When you buy something, you want it to be reliable. Whether your purchase is a car, a lawnmower, or a refrigerator, you want it – you need it to work, reliably, day in and day out, all the time. It's of damn little use if it doesn't work reliably.
That's what we expect from our modern high-tech lifestyle. Reliability in most technology has increased dramatically in the last few decades; anyone who has been driving since the late '70s can attest to this. I once had a '65 Mustang, the dream car of many a classic car aficionado; but many years later, while on a West Coast gig, I had as a rental car for three weeks a 2008 Mustang convertible. The 2008 Mustang, while not having the nostalgia appeal, was just a vastly better car in every measurable way than the '65 – it was faster, handled better, had more usable power, got better gas mileage, and was more reliable.
We expect an increase in reliability in modern tech – unless one is a climate scold, and unless the topic in question is solar and wind power:
Wind and solar have been growing as a share of US electrical power generation over the last two decades. State and federal mandates and subsidies have driven the expansion of renewables because of their inherently and intermittent nature. But it’s clear that renewable electricity sources have a third strike: they are fragile and prone to weather damage and destruction.
Twenty-three states now mandate Net Zero electricity by as early as 2035. Their aim is to replace coal- and gas-fired power plants with wind and solar generators. Wind and solar have grown from near zero in 2000 to 14.1% of US electricity generation in 2023 (10.2% wind and 3.9% solar).
Ay, that's the rub. As it turns out, the issues with wind and solar are a matter of inputs and outputs; the inputs being wind and sunlight, the output being electricity. The problem with wind and solar power is that the inputs are unreliable. The advantage of natural gas, coal, or nuclear power is that the inputs are reliable.
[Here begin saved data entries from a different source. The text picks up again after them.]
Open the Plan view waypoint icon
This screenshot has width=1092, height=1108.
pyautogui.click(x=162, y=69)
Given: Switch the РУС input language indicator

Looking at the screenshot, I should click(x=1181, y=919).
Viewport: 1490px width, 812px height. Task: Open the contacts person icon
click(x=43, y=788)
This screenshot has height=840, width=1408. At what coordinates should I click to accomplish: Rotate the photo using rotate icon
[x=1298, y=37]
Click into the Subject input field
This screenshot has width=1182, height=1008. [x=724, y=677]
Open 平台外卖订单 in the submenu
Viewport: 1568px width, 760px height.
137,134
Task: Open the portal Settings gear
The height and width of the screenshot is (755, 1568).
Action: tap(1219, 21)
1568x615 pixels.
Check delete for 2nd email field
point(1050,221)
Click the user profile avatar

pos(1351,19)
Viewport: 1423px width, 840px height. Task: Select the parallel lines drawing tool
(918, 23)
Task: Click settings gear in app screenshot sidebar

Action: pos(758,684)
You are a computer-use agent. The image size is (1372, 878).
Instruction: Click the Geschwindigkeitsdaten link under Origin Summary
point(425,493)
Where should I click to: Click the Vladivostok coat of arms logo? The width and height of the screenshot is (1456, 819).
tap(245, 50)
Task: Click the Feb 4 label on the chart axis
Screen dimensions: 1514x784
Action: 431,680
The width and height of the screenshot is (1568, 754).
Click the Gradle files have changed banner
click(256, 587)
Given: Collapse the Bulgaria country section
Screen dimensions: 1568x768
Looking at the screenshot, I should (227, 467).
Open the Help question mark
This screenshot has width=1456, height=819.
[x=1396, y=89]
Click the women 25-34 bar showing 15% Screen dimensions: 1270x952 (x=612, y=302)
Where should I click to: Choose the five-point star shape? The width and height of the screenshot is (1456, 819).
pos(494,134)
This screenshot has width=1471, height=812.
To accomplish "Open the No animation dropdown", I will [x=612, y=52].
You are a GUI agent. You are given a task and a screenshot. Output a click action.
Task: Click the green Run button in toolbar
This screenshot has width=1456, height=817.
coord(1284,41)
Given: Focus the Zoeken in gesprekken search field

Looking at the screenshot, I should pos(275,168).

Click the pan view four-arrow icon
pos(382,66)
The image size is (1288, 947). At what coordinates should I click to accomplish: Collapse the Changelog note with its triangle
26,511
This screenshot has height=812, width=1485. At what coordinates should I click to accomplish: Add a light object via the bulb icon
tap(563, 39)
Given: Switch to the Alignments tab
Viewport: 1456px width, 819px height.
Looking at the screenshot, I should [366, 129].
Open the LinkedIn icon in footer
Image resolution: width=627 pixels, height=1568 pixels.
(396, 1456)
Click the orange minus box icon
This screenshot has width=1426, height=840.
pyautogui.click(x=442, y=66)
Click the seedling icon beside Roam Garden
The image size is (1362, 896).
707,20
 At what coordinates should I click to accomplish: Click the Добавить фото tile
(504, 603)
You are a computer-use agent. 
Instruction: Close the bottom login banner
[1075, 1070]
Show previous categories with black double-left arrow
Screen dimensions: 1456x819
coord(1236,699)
But there's more to the reliability question than that:
Wind and solar systems are located on ridge lines, on plains, and offshore, and are exposed to weather forces that usually don’t affect building-housed coal and gas generators. In addition, these systems require about 100 times the land area of traditional generators to deliver the same average electricity output, increasing the chances of storm damage. Damage incidents are rising as more and more systems are deployed.
In May 2019, a massive hailstorm in West Texas destroyed 400,000 solar modules of the Midway Solar Project, about 60% of the facility. The project was only one year old. The system was rebuilt, costing insurers more than $70 million.
You see the problem. Both wind and solar installations are not only subject to the problem of intermittent inputs but also to weather. Severe weather in particular can wreak havoc on these complex, expensive, and fragile systems. Wind in particular is a bad idea, as it not only costs more to build each windmill than one is likely to recover in electricity, but they are massive and ugly as well. If nothing else turned the public off of these massive wind-turbine farms – aside from the expense (oh, and all the materials that can only be sourced from fossil fuels) and the difficulty in disposing of the turbine blades when their useful lives are up, is the massive footprint these things require to develop power on a scale that’s even remotely adequate for the power grid.
This isn’t just a boondoggle. It is fraud on a massive scale.
See Related:
America's Energy Inventory: An Argument for Coal
Why Net Zero Schemes Will Inevitably Lead to Energy Rationing
NIMBYism Returns to Haunt Green Energy Advocates and Climate Scolds
This whole problem presents a doom loop of unreliable and fragile electrical generation. The climate scolds would have us believe that the weather is growing hotter/colder/more unpredictable because of human activity causing climate change. And to solve the climate change that we have supposedly solved, we must restrict further our use of reliable energy sources for unreliable and fragile "green" energy systems like solar and wind power, which clutter up the landscape and are less reliable and more expensive than the traditional source.
If private businesses or homeowners want to try wind and/or solar on their own property, fine; they are welcome to do so at their own cost, and then we’ll see if they can prove efficiency or even capability in the marketplace.
But the climate scolds don't want to allow us that choice. Again, it's not about climate. It's about control. It's about an agenda that would have us surrender part – or all – of our modern, technological lifestyle, that is responsible for much of our modern creature comforts, including your ability to peruse modern online news sources, like RedState.
That's all there is to it. When you accept that it's all about control, the rest all starts to make sense.